■ Task objective:
Pictures stay out. Extract the lines below from the first one through the line with "The width and", both included.

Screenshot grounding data
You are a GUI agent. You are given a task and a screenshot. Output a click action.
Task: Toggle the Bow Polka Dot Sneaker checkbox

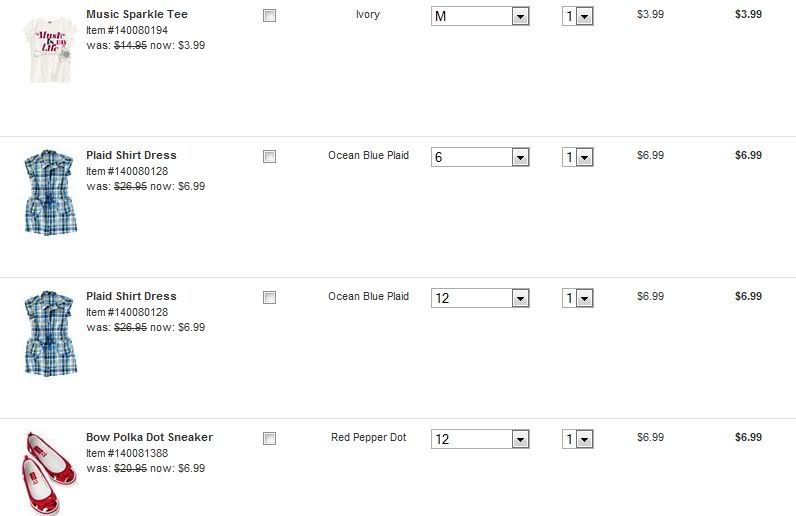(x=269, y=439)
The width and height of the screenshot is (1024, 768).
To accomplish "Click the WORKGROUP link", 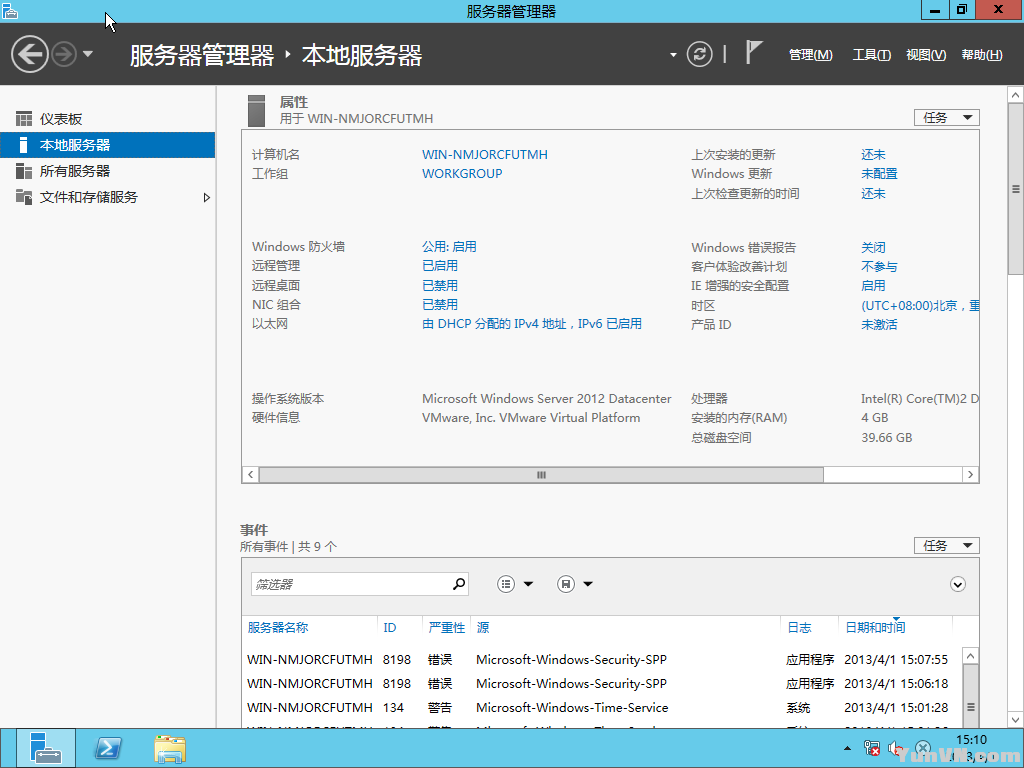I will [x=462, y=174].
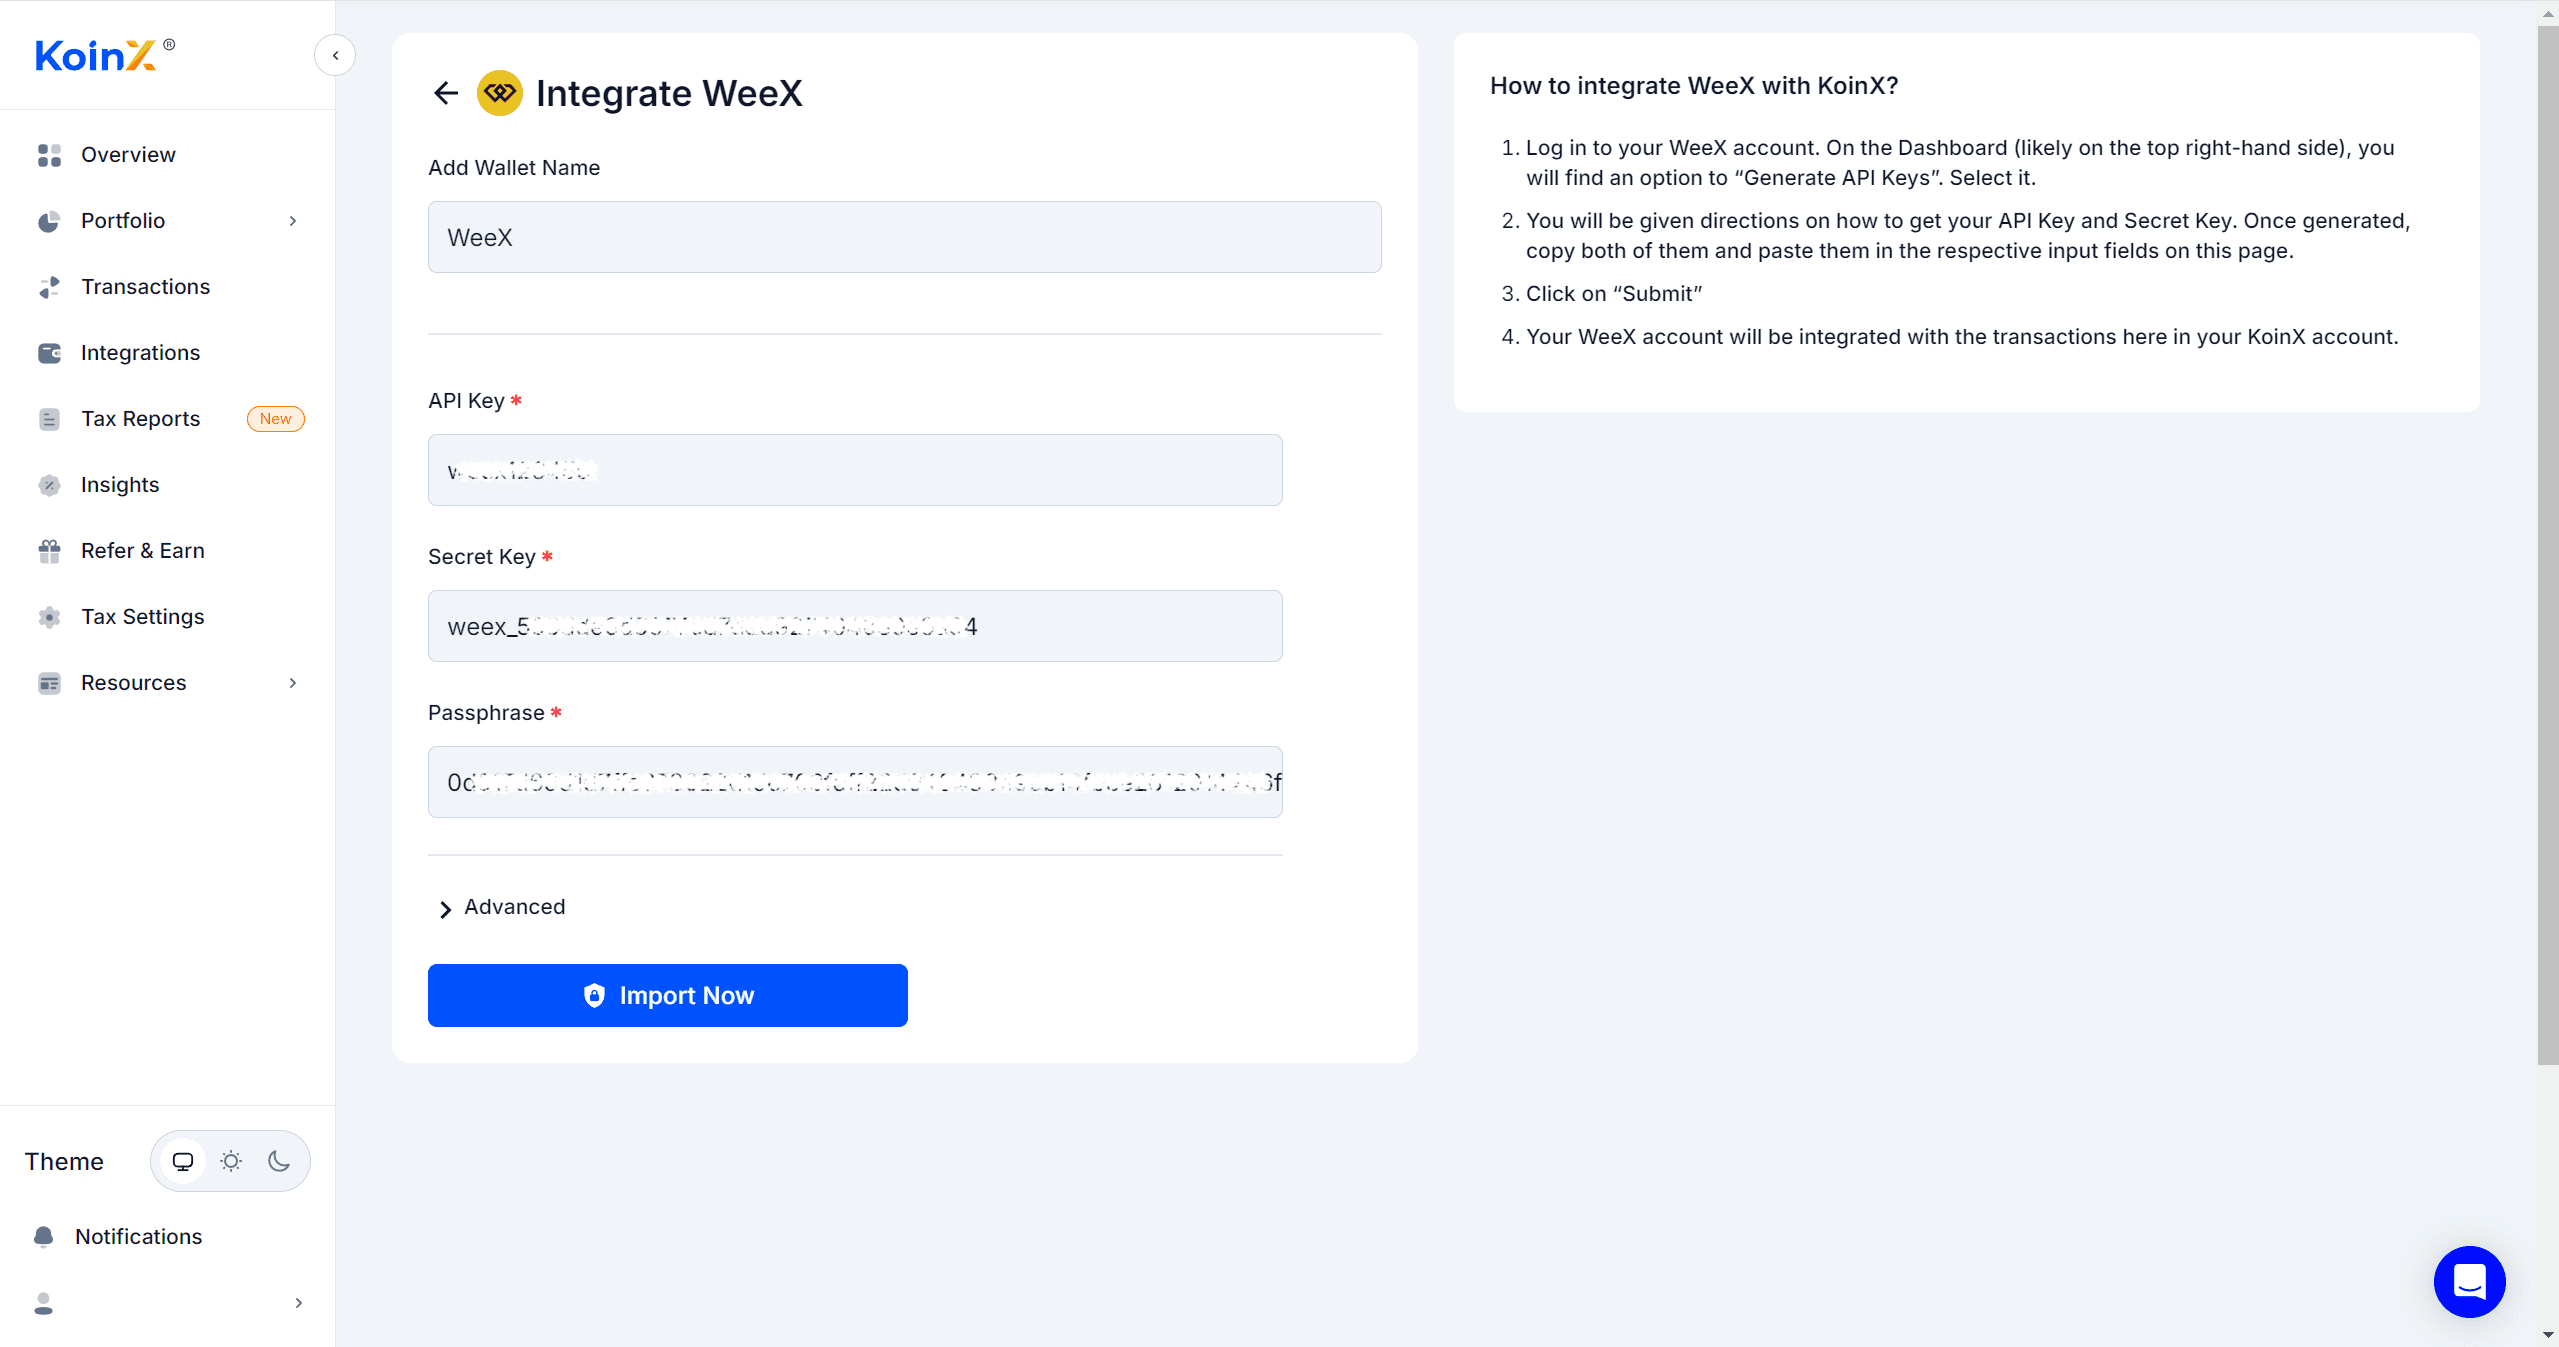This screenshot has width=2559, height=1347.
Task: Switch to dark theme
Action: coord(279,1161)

■ Your solution:
You are a GUI agent. You are given a task and a screenshot. Output a click action.
Task: Toggle the Bow Polka Dot Sneaker checkbox

(x=269, y=439)
The width and height of the screenshot is (1024, 768).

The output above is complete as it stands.